While blazing a trail on the King Nature reserve with Tom Pearson on September 4 I came upon the first ripe shagbark hickory nuts of the season. Collectively, the entire nut crop is known as mast. This crop is very important to wildlife because it provides a major source of food, but it is also the trees' method of reproducing. Trees are thus confronted with a major survival problem. If animals eat all of the trees' mast there will be no young trees to replace the older ones which die of disease or get blown down by the wind. Given time, this will spell extinction for the tree. The fact trees survive today means they have figured out some means of preventing their entire nut crop from being eaten. Trees, of course, have no brains for figuring out a strategy. These methods have come about by the process of natural selection.
There are several ways trees can assure their nuts escape being eaten by foraging animals. One way is to make the nut bitter and unpalatable to the taste buds. This is one of the strategies used by the red oaks who load their acorns with bitter tannin. Another way is to germinate as soon as you hit the ground giving the foragers little opportunity to find and eat the nuts before they grow into young seedling plants. The white oak employs this method. Most interesting, however, is the widespread synchronization of the trees in crop production. Perhaps you have noticed that there will be great numbers of acorns in some years, but practically none in others. Beechnuts might cover the ground one year and be totally absent for several years afterwards. Rarely do you see a fraction of a forest's oaks producing acorns. It's all or none. If just a few trees produce a nut crop, foraging animals will home in on those trees and eat everything.

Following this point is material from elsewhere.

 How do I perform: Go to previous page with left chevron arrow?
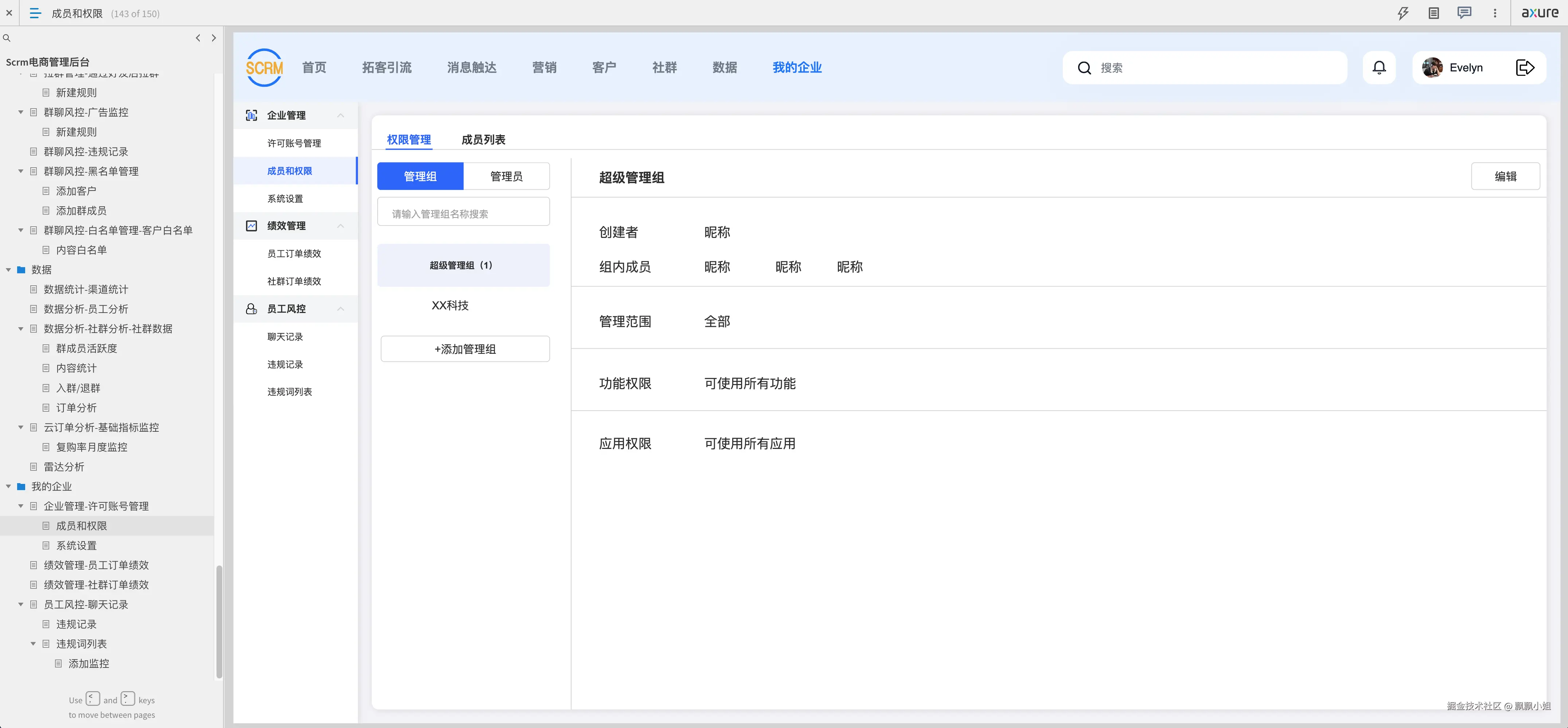click(198, 38)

None of the nuts will survive to grow into trees and the parent trees will have wasted their energy, but if all the trees produce a massive nut crop the same year there will be too many nuts for the foraging animals to eat and a few nuts will survive predation to grow into trees. Trees producing small seeds don't have this seed predator problem and produce seed every year.

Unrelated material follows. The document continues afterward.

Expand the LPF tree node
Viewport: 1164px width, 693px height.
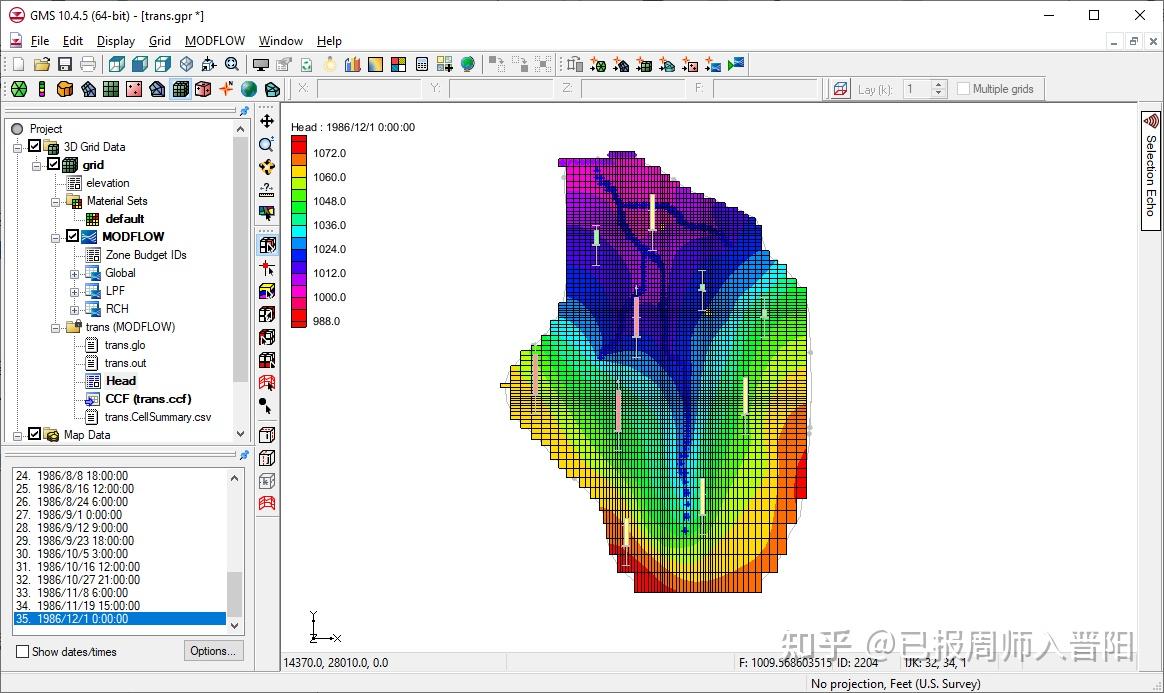coord(74,291)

I used to believe since most of the mast producing trees flower in the early spring that spring frosts were responsible for a small nut crop in the fall. Heavy frosts when the trees are in flower in the spring no doubt affect the size of the mast crop, but there have been many exceptions to this scenario. I have seen years of little frost and still no acorns or beechnuts. When all factors seemed ripe for a banner crop year, there was no production. There appear to be years when the trees do not produce no matter how good the conditions.
On the other hand, a massive nut crop to overwhelm the predators has a distinct disadvantage. It will mean a lot of food for the mast predators and more nut eating animals the following year. Higher populations of squirrels, chipmunks and turkeys would be capable of eating all of even a heavy crop. Consequently, by not producing a big nut crop two years in a row, the trees will starve the nut predator population.
Red oaks produce acorns every other year. Beech mast crops are heavy only every five to seven years. Game biologists have also noted that squirrel populations seem to fluctuate with the acorn crop. Squirrels also alleviate the trees problem by burying nuts for future winter use. Nuts not retrieved from this cache may germinate into trees.
Birds are also nut predators. This past winter was the year of the super invasion of wintering finches. Pennsylvania was over run by crossbills, siskins, nuthatches and grosbeaks. There was a massive pine cone crop failure all across Canada driving the finches south for the winter into Pennsylvania where our spruce and pine trees did have cones. Thousands of crossbills over wintered in Cook State Forest this past winter season. All the birds mentioned feed on conifer seeds.
There seems little doubt that trees employ the strategy of overwhelming the nut predators with food one year and then starving them the next to hold down their population. Although the tactic arose by natural selection, it is a mystery how all the trees of an area seem able to synchronize their mast production to fall on the same year. Just try and find a rogue tree in the forest that is yielding nuts when all the others are not. Such a tree, of course, would be wasting its energy because none of its crop would escape being eaten. You can watch for these synchronizations in the parks and preserves of Murrysville. Take notes on spring conditions and watch what happens in the fall. Such observations require years of note taking because I have over-simplified the case. Nature has many well kept secrets.